The problem with having a good memory is that I often recall important conversations verbatim, plus all the extra cues that go with the words. For example, recently I was able to remind my partner (to his great irritation!) of something he had said several weeks before, and even where we were standing when he said it. That doesn’t seem strange to me and, maybe, other people retain memories in this way. But the trouble is that when you can recall so much more information than others, they think you are making it up to suit yourself, or are just plain bonkers.
I can recall complete conversations between my children and myself (usually those involving someone asking someone else for money!) – my words, their responses, my words again. But when you remind them of these conversations at a later date, reeling off strings of words in this way and watch the astonishment spread across their faces, you realise that far from convincing them that you are right, they now see you as a sad freak! Previous partners have said that arguing with me is like being in a witness box with every past comment being brought back to haunt them! My partners don’t last long! Maybe it’s just a woman thing. What do you think?
The event which brought this all to a head, convincing me that my memory is more of a curse than a blessing, involves a two-year period in my life in the mid 1970s when, as a 19-year-old student in Manchester, I used to regularly babysit for a lovely family with 3 adorable children, aged 8, 6 and 3. I was very fond of the whole family and was often included in other non-babysitting occasions, like birthday parties. Their mum was a very likeable lady in her early 30s who was a yoga teacher and a very artistic person, with a house to match her style. The dad was of a similar mould and often played his acoustic guitar, and sang in a folk band in Manchester. I became very attached to the family and was a constant visitor in their house, feeding and seeing to the children, reading stories and so on. I took the six-year-old daughter to the ballet on several occasions.
When I moved away from Manchester, we lost touch but I thought about them many times over the years and, through some detective work, I tracked down the 8-year-old boy, who is now a celebrity photographer in London in his early forties. It was not hard!
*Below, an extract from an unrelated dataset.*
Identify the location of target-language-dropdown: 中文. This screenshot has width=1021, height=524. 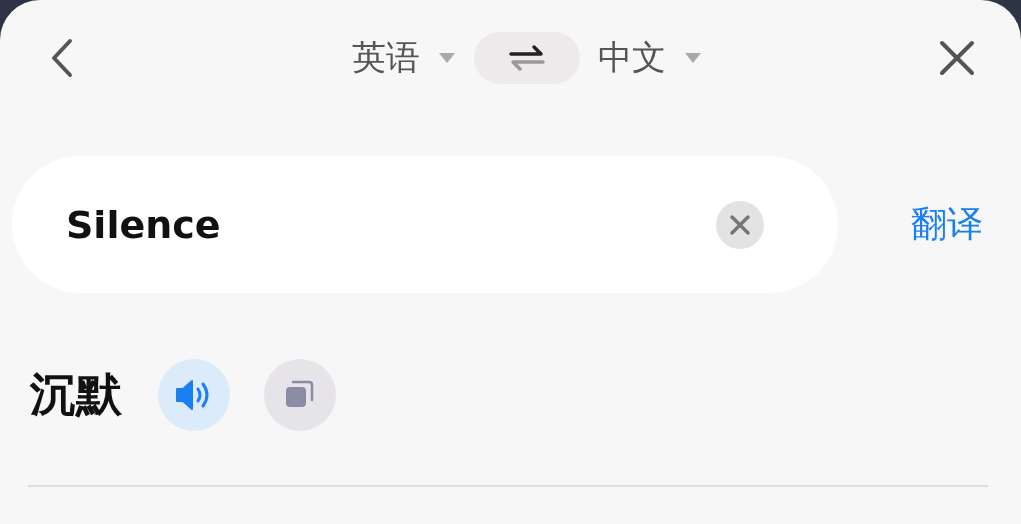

When I realised I had found my lost family, I wrote at great length all my memories of them from those days, including the people I had met at their parties, descriptions of their Habitat furniture, which had so impressed me at that time, even mentioning the leather beanbags they had in their lounge, which I had always yearned to have myself!
I sat back waiting for their mother to reply, and for us to swap events from the last 30 years of our lives, knowing she would, by now, be in her 60s.
Sadly, the reply came from him that his mother could not remember me at all. (I didn’t expect him to, of course!)
When I went onto his website and recognised pictures of his two sisters, now grown up women, he refused to acknowledge that I was right. Clearly I am now perceived to be an obsessive stalker, who somehow knows all about their past and could even be a danger to them. How sad that has made me feel.
I am sure there are lessons to be learned here. I suppose the most obvious one is that we don’t always make the same impression on others that they make on us.
Secondly, that maybe women of 60 have bad memories. I wait to be disabused of this notion – please hurry, as I only have 8 years to find out!.
Lastly, that having a good memory can, as I said at the start, sometimes be seen as freakish and something to keep quiet about. In fact, how convenient it must be to simply say, “I don’t remember!”.